The film’s crown jewel is the lengthy middle section comprised of a flashback to the revolution where Sternberg’s trademark expressionism transformed the revolt into a nightmare complete with ghoulish crowd scenes, shocking carnage, and Sergius’s acutely sadistic public humiliation. It’s here where the film’s central themes of pageantry and performance fully coalesce. Indeed, it’s not the tenacity of the revolutionaries that ultimately wins the day, it’s the Czar’s foolish insistence on staging an unnecessary offensive for his viewing pleasure that gives the Bolsheviks the opportunity to turn the tide of the war. By playing at war instead of actually fighting one, the Czar doomed himself, Sergius, and Russia. This thematic preoccupation with performance comes full circle at the end where Sergius has a mental breakdown, hallucinates he’s reliving an imaginary final battle, and dies while onset Andreyev’s film. Only the film’s Hollywood-mandated conservatism in depicting the Bolsheviks as rabid monsters and the Royalists as righteous, benevolent depots tempers its greatness as it results in a politically confused climax where Andreyev the Bolshevik eulogizes Sergius the Czarist as a “great man” who “truly loves Russia” despite being surely responsible for countless untold pogroms and purges.

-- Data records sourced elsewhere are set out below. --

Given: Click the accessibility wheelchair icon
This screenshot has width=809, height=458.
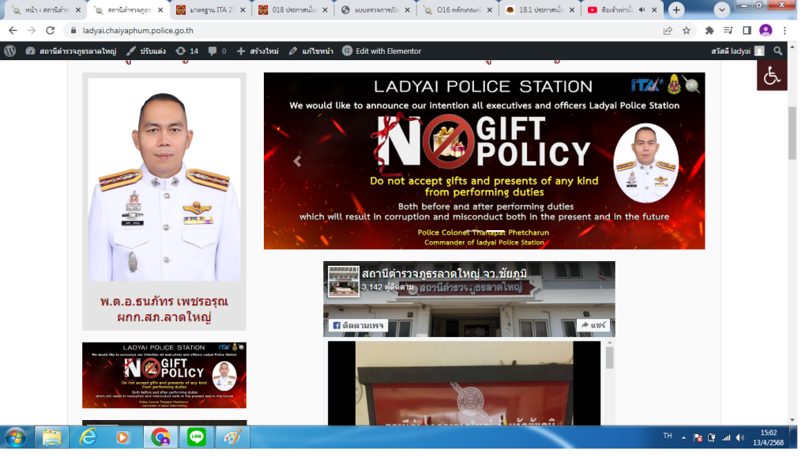Looking at the screenshot, I should (x=772, y=76).
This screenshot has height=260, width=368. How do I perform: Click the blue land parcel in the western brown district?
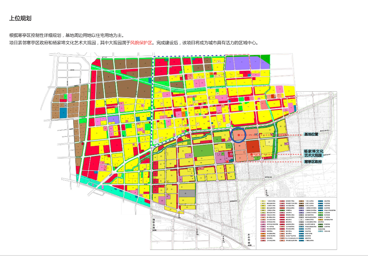click(63, 113)
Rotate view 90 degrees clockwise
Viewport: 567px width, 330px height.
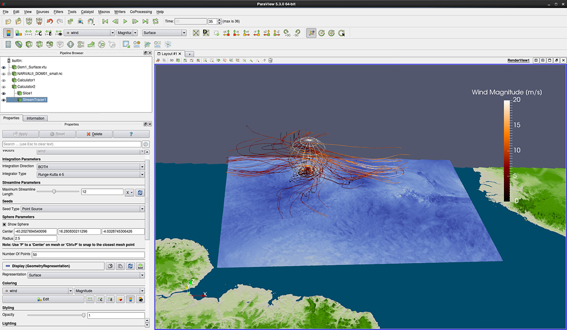287,33
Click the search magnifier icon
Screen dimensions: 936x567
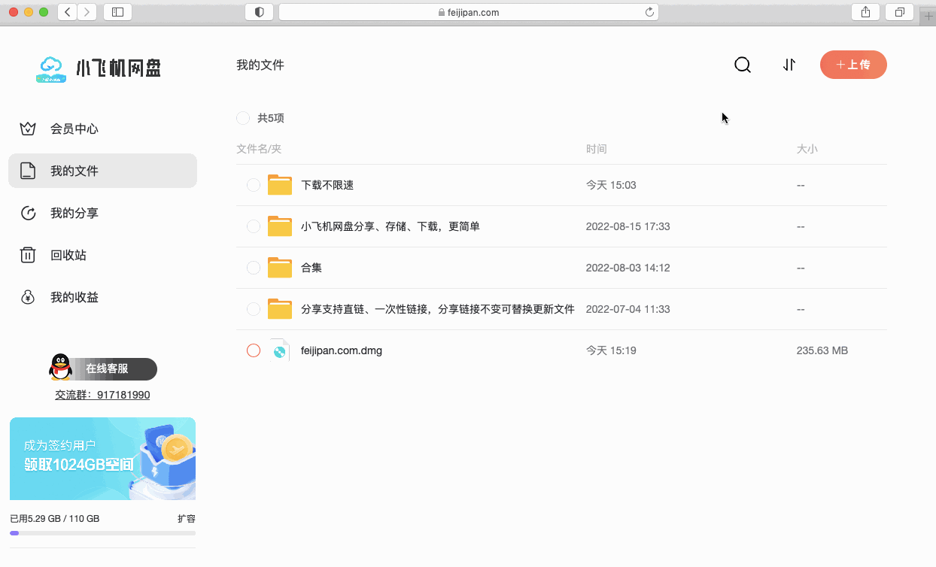click(743, 65)
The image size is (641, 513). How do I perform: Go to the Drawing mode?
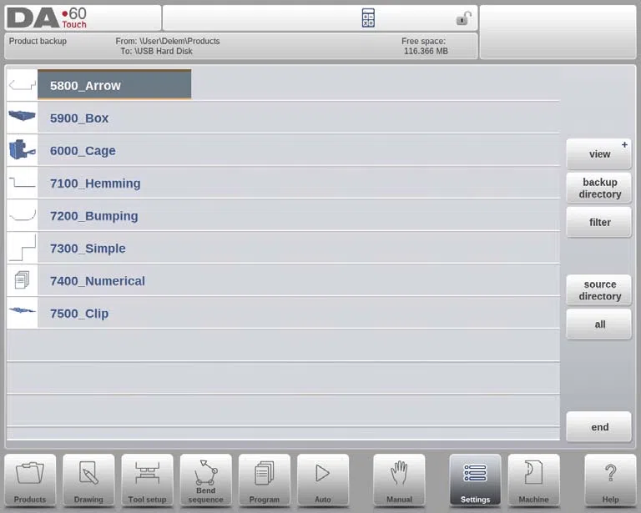88,480
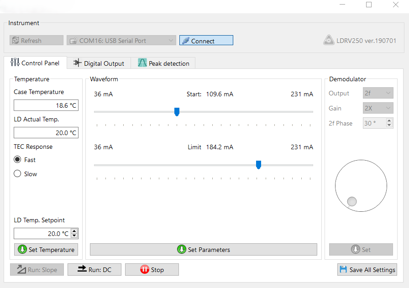Viewport: 409px width, 288px height.
Task: Click the LDRV250 device logo icon
Action: (x=328, y=41)
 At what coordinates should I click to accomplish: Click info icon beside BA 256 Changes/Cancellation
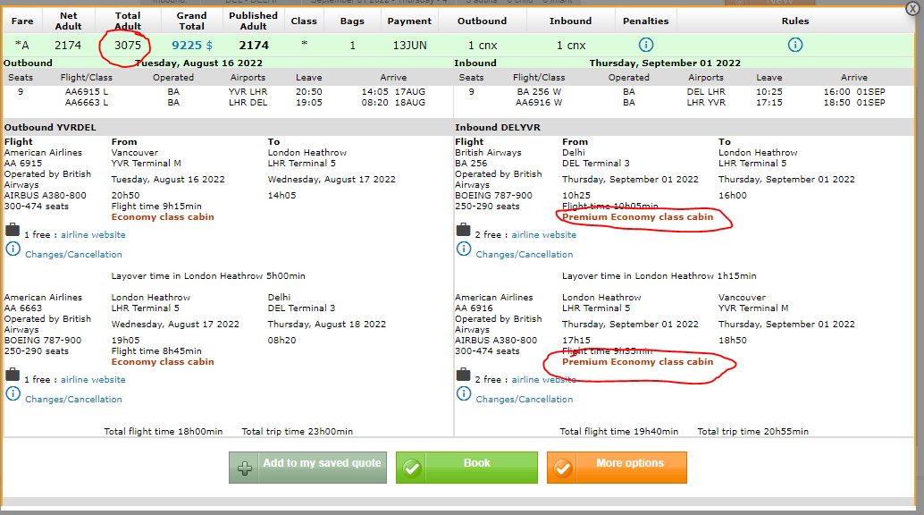click(463, 249)
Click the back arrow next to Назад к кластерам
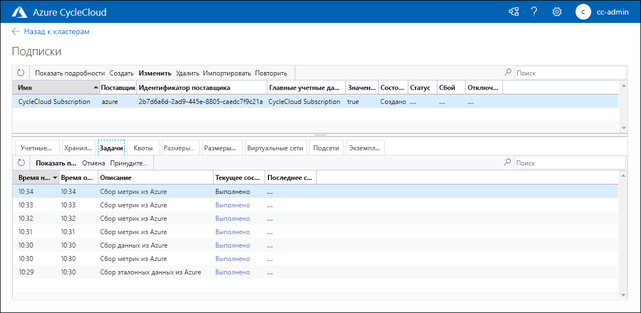The width and height of the screenshot is (641, 313). (16, 32)
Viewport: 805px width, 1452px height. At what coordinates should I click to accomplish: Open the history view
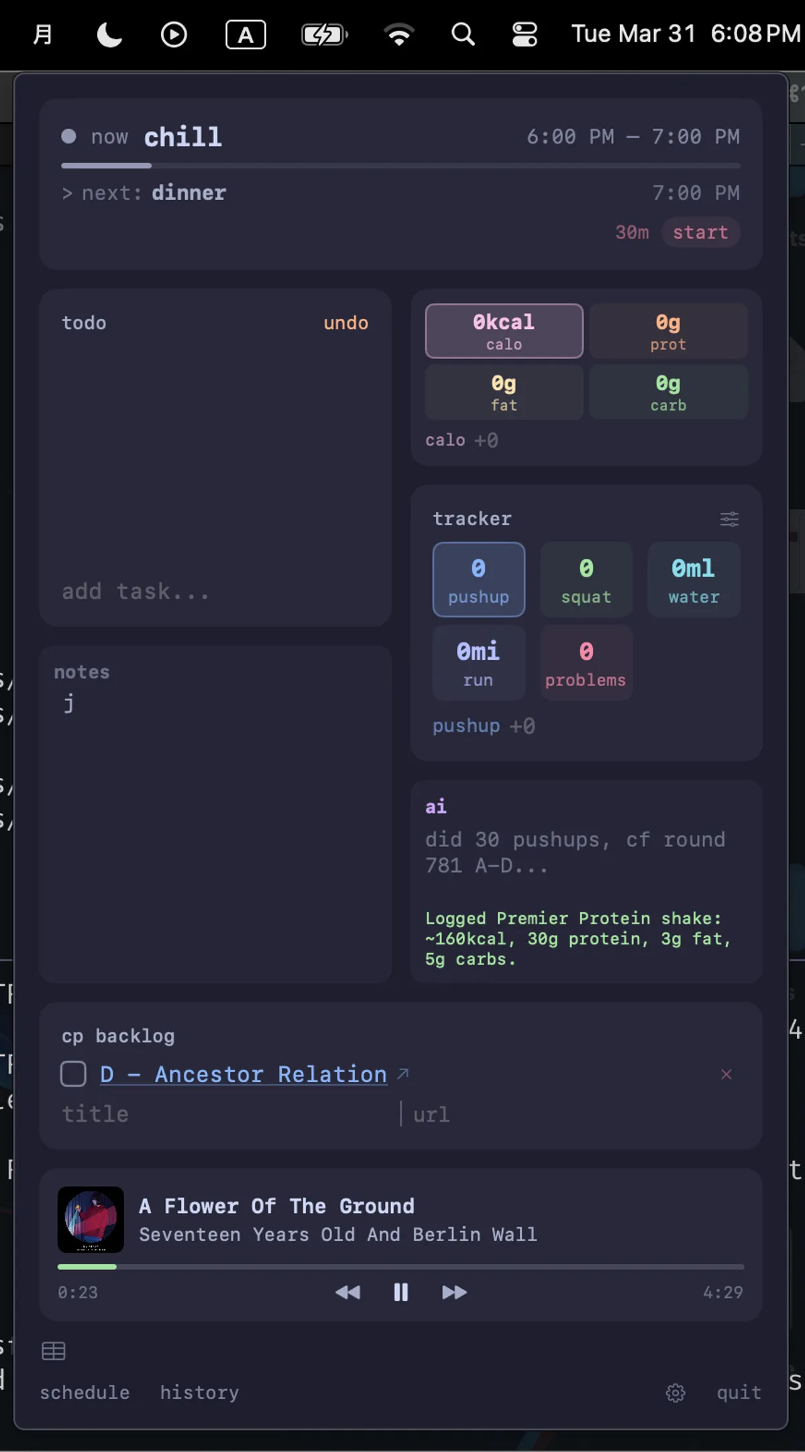coord(199,1393)
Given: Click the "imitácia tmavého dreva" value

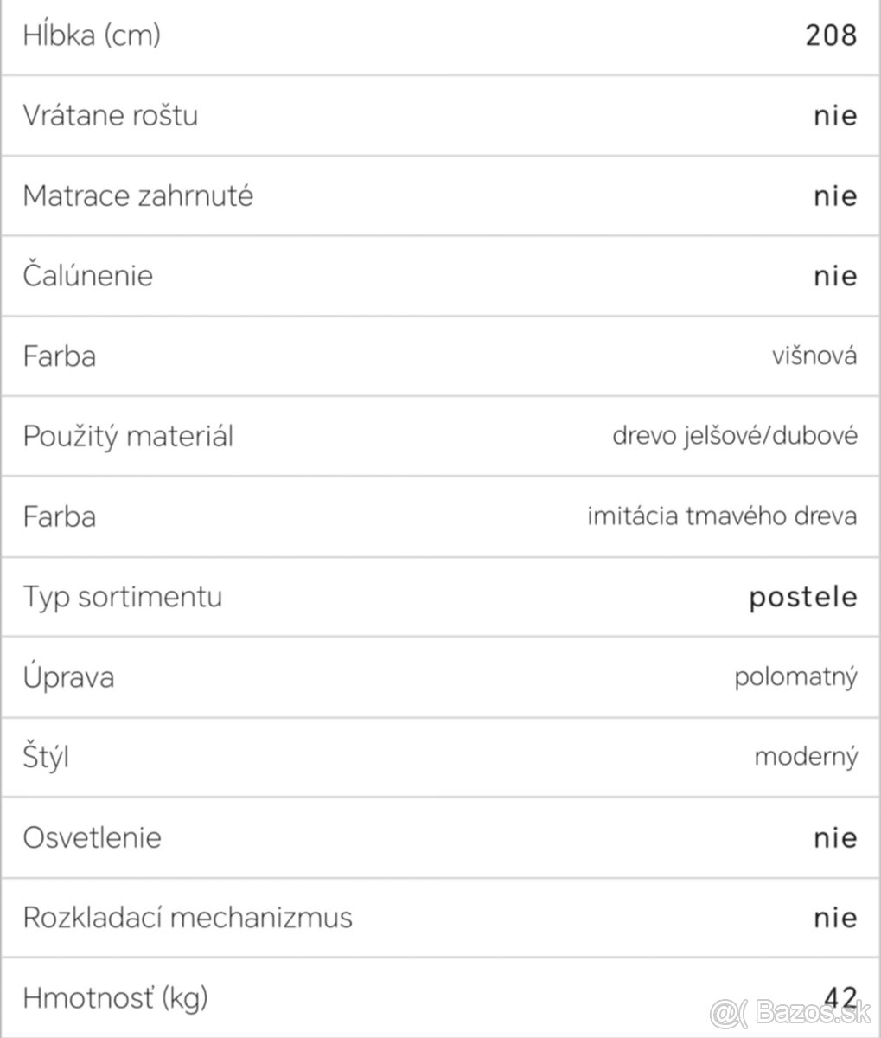Looking at the screenshot, I should (722, 516).
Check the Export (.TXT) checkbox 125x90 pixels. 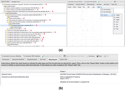click(x=70, y=79)
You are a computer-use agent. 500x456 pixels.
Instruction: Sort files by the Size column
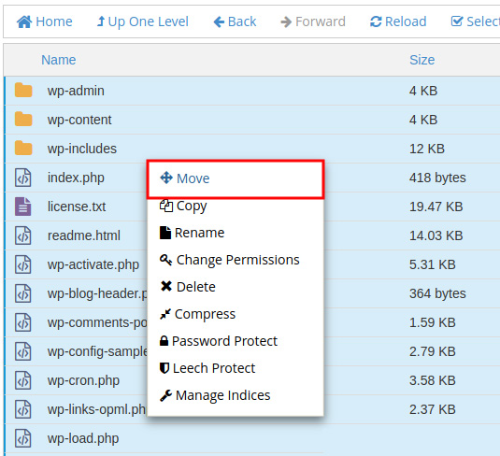click(x=421, y=60)
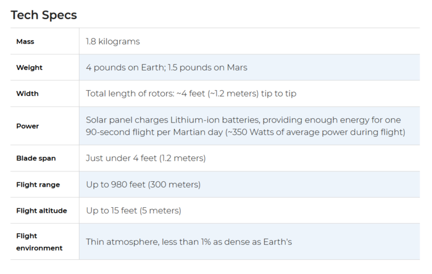Select the Flight altitude row label
Image resolution: width=432 pixels, height=274 pixels.
click(41, 210)
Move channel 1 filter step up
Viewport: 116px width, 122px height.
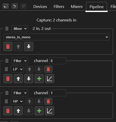click(x=18, y=111)
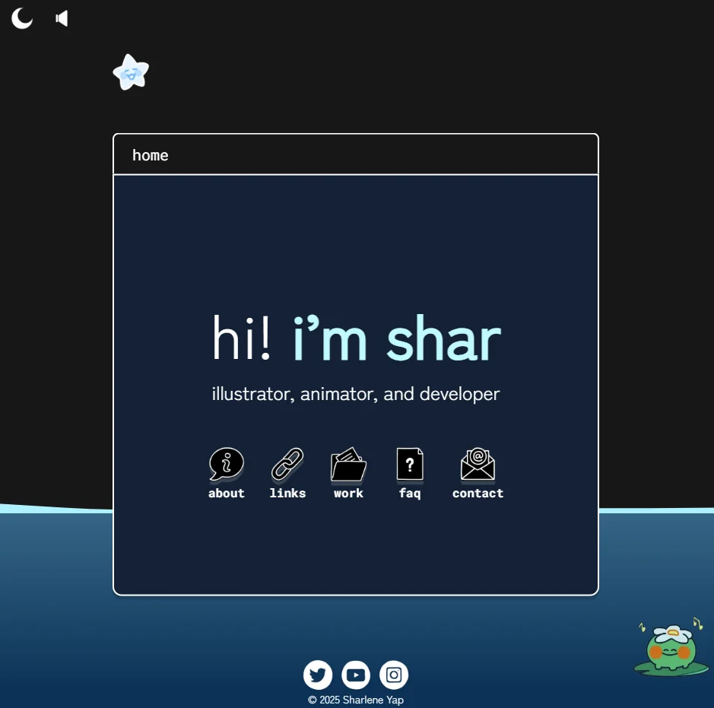Click the "hi! i'm shar" heading
Screen dimensions: 714x708
click(x=356, y=338)
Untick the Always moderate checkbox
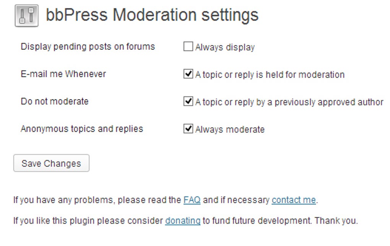The height and width of the screenshot is (246, 390). [188, 129]
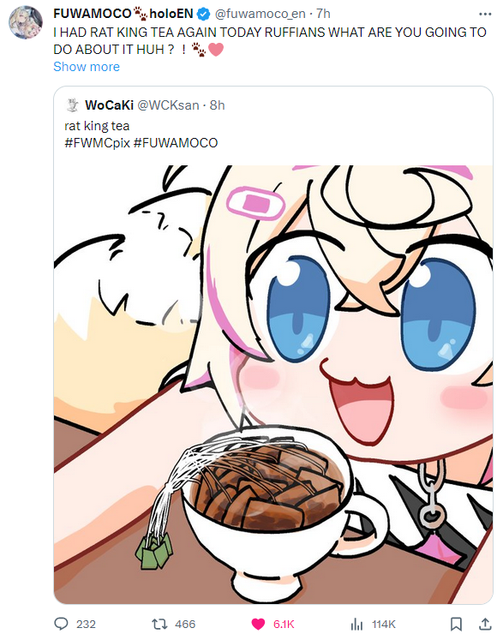Viewport: 503px width, 640px height.
Task: Click the blue verified badge
Action: tap(203, 15)
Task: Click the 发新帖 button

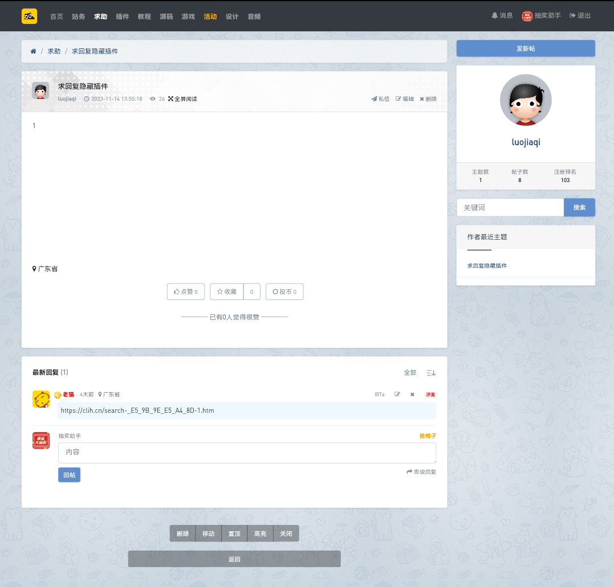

The final film, The Docks of New York, is the most famous of the three and the most blatant triumph of form over function, of style over substance. The film is a love story whose machinations are as ham-fisted and blunt as those in Underworld: a brusque tramp steamer sailor named Bill (played by a returning George Bancroft) falls in love with a suicidal prostitute named Mae (Betty Compson) after saving her from drowning. The two commiserate on their equally desperate and destitute lives, their extensive sexual pasts, and their loneliness before deciding to get married the same night they meet at the saloon near where Bill’s ship is anchored. In the meantime Mae fights off the advances of Bill’s tyrannical superior Andy (Mitchell Lewis), finally shooting him in an act of self-defense. From here the film deteriorates via forced melodrama—one of Mae’s fellow prostitutes takes the blame for the killing (and gets promptly forgotten by the film), Bill ships out only to change his mind at the last minute and return, and Mae swears to wait for him to complete a 60-day jail sentence for an unrelated crime. In any case, the film provides some of the most alluring and hypnotic surfaces of Sternberg’s entire oeuvre, whether it be solemn figures scuttling through pea soup fog or a solemn wedding taking place in the middle of a drunken Dionysian revel. The story may be weak, but the images—oh, the images—are as powerful and unforgettable as ever.